■ **What needs to be done**
The full set of records must be set down verbatim.

= Beginning of Section =

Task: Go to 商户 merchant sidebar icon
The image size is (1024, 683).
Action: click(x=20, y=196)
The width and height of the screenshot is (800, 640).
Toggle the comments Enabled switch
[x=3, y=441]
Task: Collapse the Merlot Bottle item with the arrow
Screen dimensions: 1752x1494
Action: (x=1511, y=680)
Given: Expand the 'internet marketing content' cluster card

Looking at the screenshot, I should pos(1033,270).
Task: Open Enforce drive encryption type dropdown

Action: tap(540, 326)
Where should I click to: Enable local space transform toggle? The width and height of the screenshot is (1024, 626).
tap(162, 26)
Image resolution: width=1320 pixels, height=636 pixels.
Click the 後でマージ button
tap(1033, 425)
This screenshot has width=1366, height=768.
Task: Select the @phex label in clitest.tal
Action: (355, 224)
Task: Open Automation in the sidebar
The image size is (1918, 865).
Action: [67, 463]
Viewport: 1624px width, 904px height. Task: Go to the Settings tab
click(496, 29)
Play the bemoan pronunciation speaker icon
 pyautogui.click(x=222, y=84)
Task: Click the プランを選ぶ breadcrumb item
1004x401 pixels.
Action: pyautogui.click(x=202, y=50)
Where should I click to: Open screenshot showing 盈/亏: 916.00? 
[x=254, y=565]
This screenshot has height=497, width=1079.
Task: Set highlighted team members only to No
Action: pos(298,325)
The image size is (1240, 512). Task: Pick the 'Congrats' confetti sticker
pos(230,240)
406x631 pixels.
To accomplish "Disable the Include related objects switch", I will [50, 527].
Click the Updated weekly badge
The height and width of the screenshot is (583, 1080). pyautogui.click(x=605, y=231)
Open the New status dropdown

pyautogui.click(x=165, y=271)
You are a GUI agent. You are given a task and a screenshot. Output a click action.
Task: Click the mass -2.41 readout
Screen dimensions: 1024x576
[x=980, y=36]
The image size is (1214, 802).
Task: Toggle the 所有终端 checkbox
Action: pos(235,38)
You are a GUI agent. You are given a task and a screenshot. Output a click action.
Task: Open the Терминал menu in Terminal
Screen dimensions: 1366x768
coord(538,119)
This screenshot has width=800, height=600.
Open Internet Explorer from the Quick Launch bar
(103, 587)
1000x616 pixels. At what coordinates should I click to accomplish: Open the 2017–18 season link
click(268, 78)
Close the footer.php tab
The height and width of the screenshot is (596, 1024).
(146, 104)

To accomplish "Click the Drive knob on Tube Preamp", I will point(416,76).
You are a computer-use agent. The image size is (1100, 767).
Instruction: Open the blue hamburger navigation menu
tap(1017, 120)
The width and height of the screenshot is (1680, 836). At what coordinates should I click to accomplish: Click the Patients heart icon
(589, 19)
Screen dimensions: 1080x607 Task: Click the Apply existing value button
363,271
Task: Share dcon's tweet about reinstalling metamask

= End of Section =

■ **Task answer**
Task: Go to 商户 merchant sidebar icon
The image size is (1024, 683).
Action: click(x=20, y=196)
The width and height of the screenshot is (800, 640).
Toggle the comments Enabled switch
[x=3, y=441]
Task: Collapse the Merlot Bottle item with the arrow
Screen dimensions: 1752x1494
Action: (x=1511, y=680)
Given: Expand the 'internet marketing content' cluster card

Looking at the screenshot, I should pos(1033,270).
Task: Open Enforce drive encryption type dropdown

Action: tap(540, 326)
Where should I click to: Enable local space transform toggle? The width and height of the screenshot is (1024, 626).
tap(162, 26)
Image resolution: width=1320 pixels, height=636 pixels.
Click the 後でマージ button
tap(1033, 425)
This screenshot has width=1366, height=768.
Task: Select the @phex label in clitest.tal
Action: (355, 224)
Task: Open Automation in the sidebar
The image size is (1918, 865).
Action: [67, 463]
Viewport: 1624px width, 904px height. Task: Go to the Settings tab
click(496, 29)
Play the bemoan pronunciation speaker icon
 pyautogui.click(x=222, y=84)
Task: Click the プランを選ぶ breadcrumb item
1004x401 pixels.
Action: pyautogui.click(x=202, y=50)
Where should I click to: Open screenshot showing 盈/亏: 916.00? 
[x=254, y=565]
This screenshot has height=497, width=1079.
Task: Set highlighted team members only to No
Action: pos(298,325)
The image size is (1240, 512). Task: Pick the 'Congrats' confetti sticker
pos(230,240)
406x631 pixels.
To accomplish "Disable the Include related objects switch", I will [50, 527].
Click the Updated weekly badge
The height and width of the screenshot is (583, 1080). pyautogui.click(x=605, y=231)
Open the New status dropdown

pyautogui.click(x=165, y=271)
You are a GUI agent. You are given a task and a screenshot. Output a click action.
Task: Click the mass -2.41 readout
Screen dimensions: 1024x576
[x=980, y=36]
The image size is (1214, 802).
Task: Toggle the 所有终端 checkbox
Action: pos(235,38)
You are a GUI agent. You are given a task and a screenshot. Output a click action.
Task: Open the Терминал menu in Terminal
Screen dimensions: 1366x768
coord(538,119)
This screenshot has width=800, height=600.
Open Internet Explorer from the Quick Launch bar
(103, 587)
1000x616 pixels. At what coordinates should I click to accomplish: Open the 2017–18 season link
click(268, 78)
Close the footer.php tab
The height and width of the screenshot is (596, 1024).
(146, 104)

To accomplish "Click the Drive knob on Tube Preamp", I will point(416,76).
You are a computer-use agent. The image size is (1100, 767).
Instruction: Open the blue hamburger navigation menu
tap(1017, 120)
The width and height of the screenshot is (1680, 836). At what coordinates should I click to accomplish: Click the Patients heart icon
(589, 19)
Screen dimensions: 1080x607 Task: Click the Apply existing value button
363,271
Task: Share dcon's tweet about reinstalling metamask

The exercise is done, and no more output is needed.